Johnny Charlton Surfing Kirra

Carol Charlton Surfing Kirra


Johnny Charlton
1918 – 2000
extract by Steve Rowe
taken from "Beyond the Green Room"
History of Gold Coast Surfrider Club.  1962 2000

It is hard to picture Kirra Beach without this legendary character gracing its shore. Sadly whilst we were putting this publication together Johnny left us to join his beautiful wife Esme. Our condolences go out to their daughters Carol, Robyn, Denise and Christine.

Surfing was Johnny’s life and in the late 1940’s after returning from World War 11, Johnny and good mate Fred (Bluey) Ransom operated a successful push bike business in Coolangatta. To supplement their incomes, Johnny and Bluey worked as pencilers for the local bookmakers Rae Harris, Jock Allen and Percy Harwood this describing the characters that they were.

Johnny and Esme took over the Kirra Beach Pavilion in the early 50’s when Jack (Sharky) Evens moved onto the pools at Snapper Rocks. Kirra over that period of time was a real family beach with Johnny as the proprietor of the pavilion hiring out surf-o-planes, umbrellas and surfboards. Doug Roughton had the kiosk and between them they organized all sorts of beach sports and fun games for the locals and tourists, I assume this is how the term came about “The Good Old Days.”

Joe Larkin who spent many hours surfing and sailing with Johnny started making foam fiberglass Malibu surfboards in late 1961. The Kirra Beach Hire became the proud owner of 30 of them. Prior to this, boards were very big and heavy making it very difficult to maneuver. Billy Rack our very own Elvis, Mick Dundee and entertainer remembers “Johnny pioneered the Malibu explosion of the 1960”s and was the first on the Gold Coast to ride across the face of the wave and along with his daughters, were great ambassadors of the sport”. Billy also reckons he knew all the words to Frank Sinatra’s tunes and it was always a task to get the microphone back off him.

In November of 1963 Johnny was responsible for a young group of young local lads gathering in the lady’s change room of the Kirra Pavilion to create Queensland’s first Boardriding Club. Kirra Surfriders are still alive and well today and generation after generation of surfers have benefited from Johnny’s generosity and surf knowledge.


Rabbit recalls, “All of us Kirra hangers looked up to Johnny as a father figure, he was my first mentor.” Surfers like Michael Peterson (M.P.), Keith Paull, Peter Drouyn, Graeme Black, Hacka Allan, Kerry Gill, Andrew McKinnon the list goes on, all got their taste of board riding through Johnny’s board hire. Rabbit and M.P. used to hassle all the time for the famous No.19 hire board. Rabbit worked during his school summer holidays at the beach hire and although not much money was made everybody got heaps of surfing in.

[Provided information]
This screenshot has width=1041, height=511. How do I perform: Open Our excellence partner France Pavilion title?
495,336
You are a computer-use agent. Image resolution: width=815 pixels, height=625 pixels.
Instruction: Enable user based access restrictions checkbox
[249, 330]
==
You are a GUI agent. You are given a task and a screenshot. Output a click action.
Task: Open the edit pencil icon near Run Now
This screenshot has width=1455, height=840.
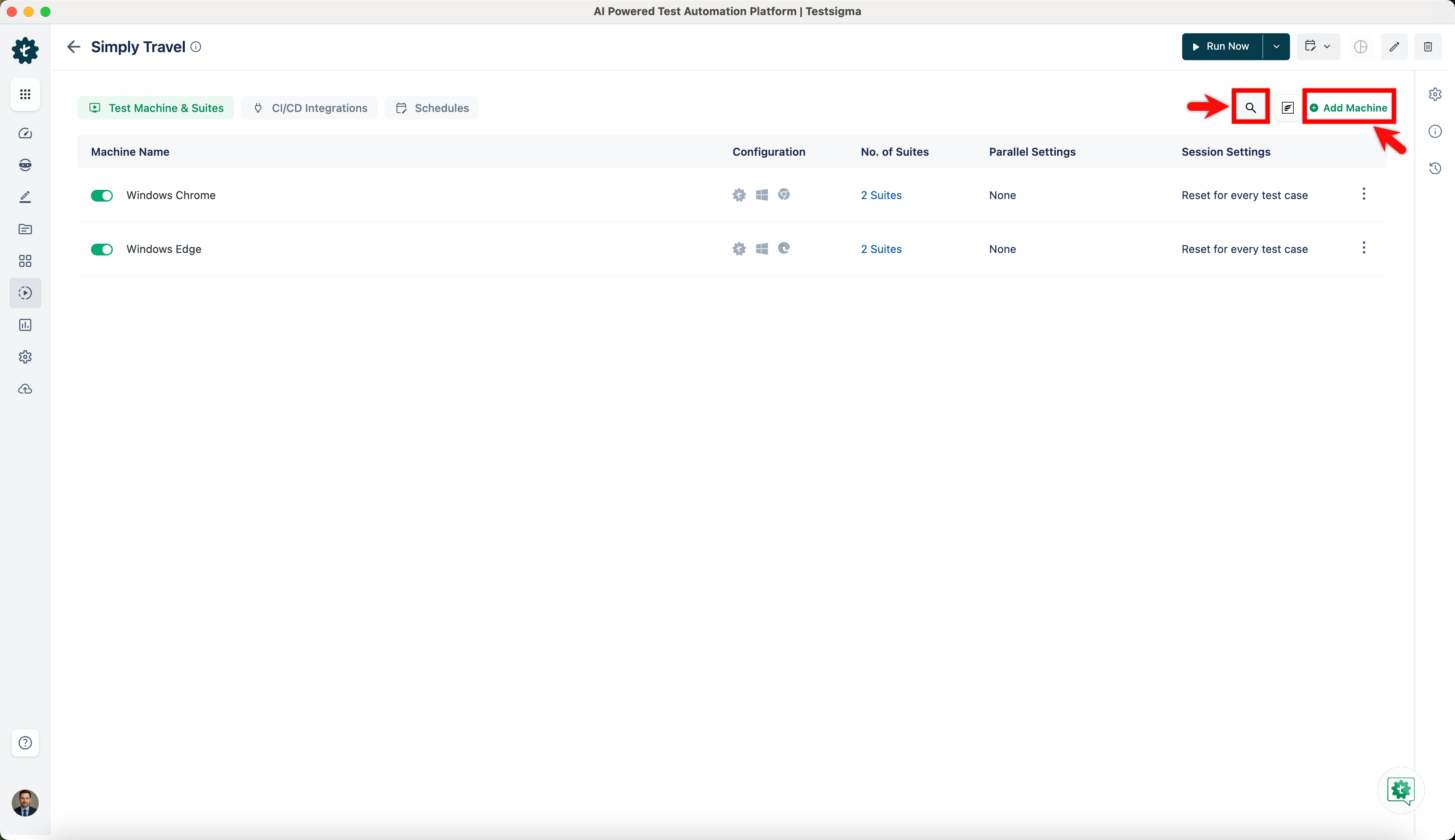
...
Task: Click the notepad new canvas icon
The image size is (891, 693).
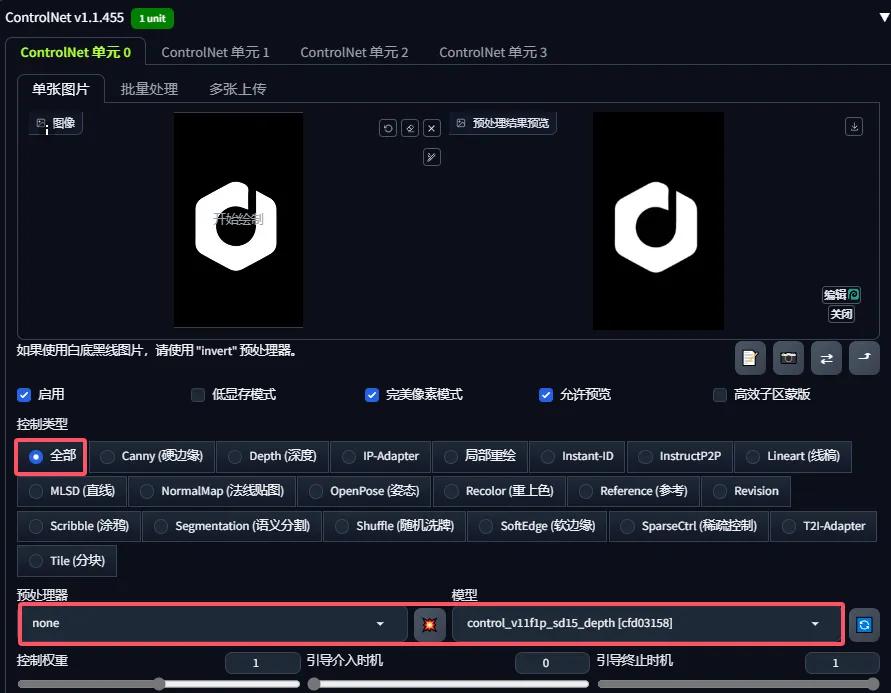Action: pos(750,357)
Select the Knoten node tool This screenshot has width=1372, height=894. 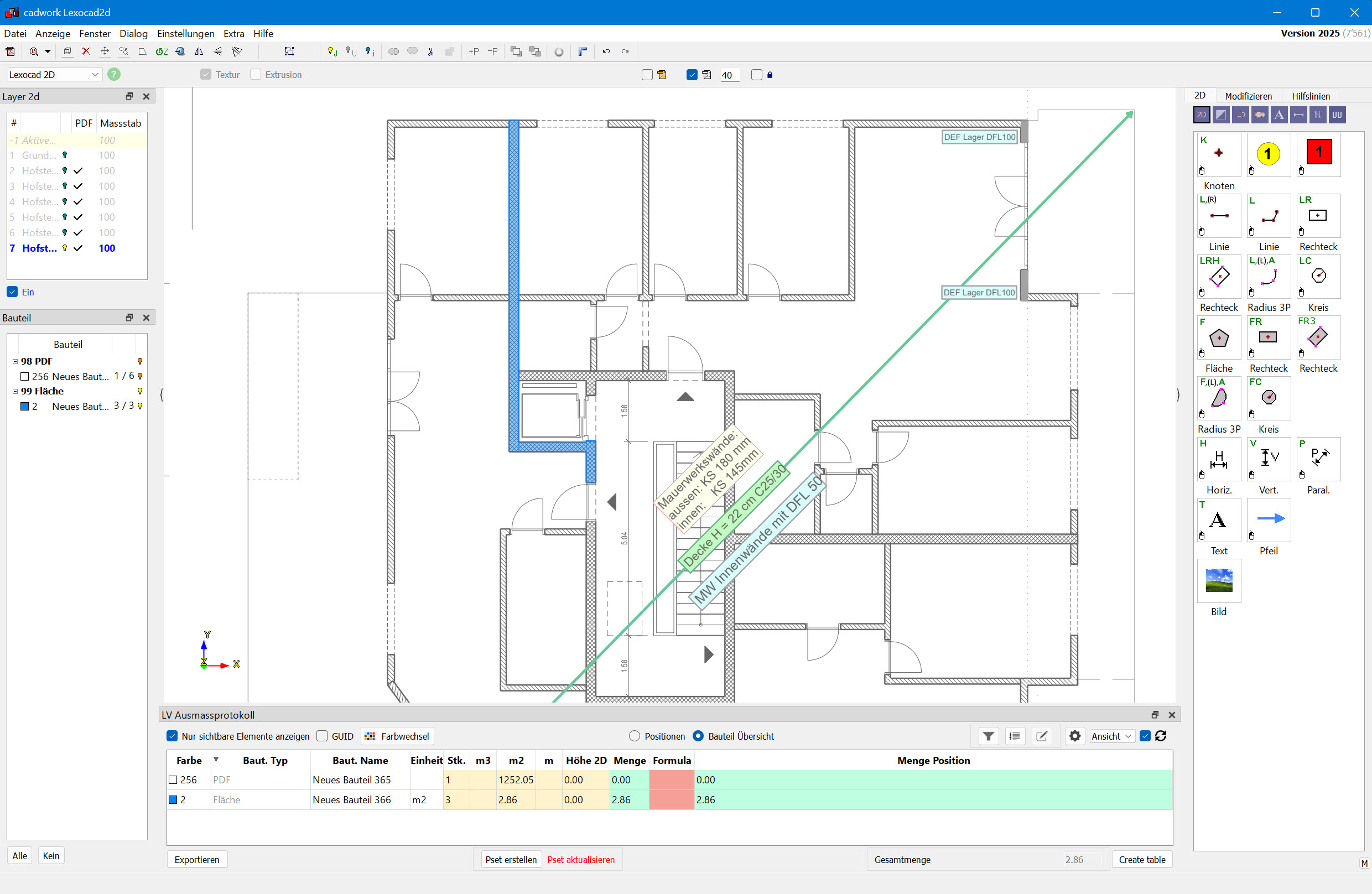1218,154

[Exercise task] Could you continue the Johnny Charlton tribute from its last sentence?

[The answer]
John Cunningham, Coolangatta’s Chief Life Guard and good china plate of Johnny’s, says that “apart from doing one of the longest rides across Kirra Point, he is the only person in OZ to do a pub crawl on a catamaran. He would have a beer at the Kirra Beach Hotel before he left, then sail into Coolangatta Beach and have a couple at the Coolangatta Hotel and Grand Hotel before setting sail again onto Greenmount where he would have a couple more and a counter lunch at the Queenslander (The Patch). After surfing off Snapper Rocks for a few hours he would reverse the procedure”. ‘Legendary’


Johnny Charlton was also known to take on any sea to go to the aid of anybody in difficulty. Like the time during the 1964 cyclone when the Police asked for volunteers to take petrol and food out to a prawn trawler dragging its anchor a half mile off Kirra. The trawler had been blown from Ballina in gale force winds and huge seas. Johnny and Brian Hickey lashed a four gallon can of petrol and food to their surf skis and with a lot of skill and luck, made it out the back. That night the gale intensified and the trawler disappeared with the loss of the skipper Louis Ferrugi. The crewman wearing the only life jacket was washed up on North Stradbroke Island.

The sighting of sharks close in led to Jack ‘Sharky’ Evens making the first mesh net on the coast which was taken out by the Kirra surf boat and set about four hundred yards off the shore. Johnny would go out by surf ski to inspect the nets and when they caught large sharks he would erect a tent on the beach. The sharks were gutted and packed with ice and he would charge 2 shillings (20c) to view them with the proceeds going to the Kirra Surf Club.


Ben Cropp was a primary school teacher on Kirra hill at the time and with his first home made underwater camera he took a photo of Johnny holding a large dead Tiger Shark in the net witch he later sold to Pix Magazine.

In the early sixties a character by the name of John Patterson aka ‘Mutton Bird Man’ or the ‘Vita Tan Man’ parked his Rolls Royce at the Kirra pavilion and became very good friends with the local Kirra crew. ‘Patto’ had a girlfriend who was very tall and extra thin, he used to introduce her as ‘Olive Oil” maybe because she looked like Popeye’s Girl or because he was in the suntan oil business.

Sitting on the bonnet of his Rolls he would spray Olive with the ‘Mutton Bird” oil and at the same time he would call to the beach patrons through a tin megaphone “Vita Tan makes you brown”. He asked the local beach hire man Johnny Charlton if he could come up with a better slogan for his suntan oil, and after a bit of thought John come up with “As man needs woman and woman needs man your lily white body needs Vita Tan”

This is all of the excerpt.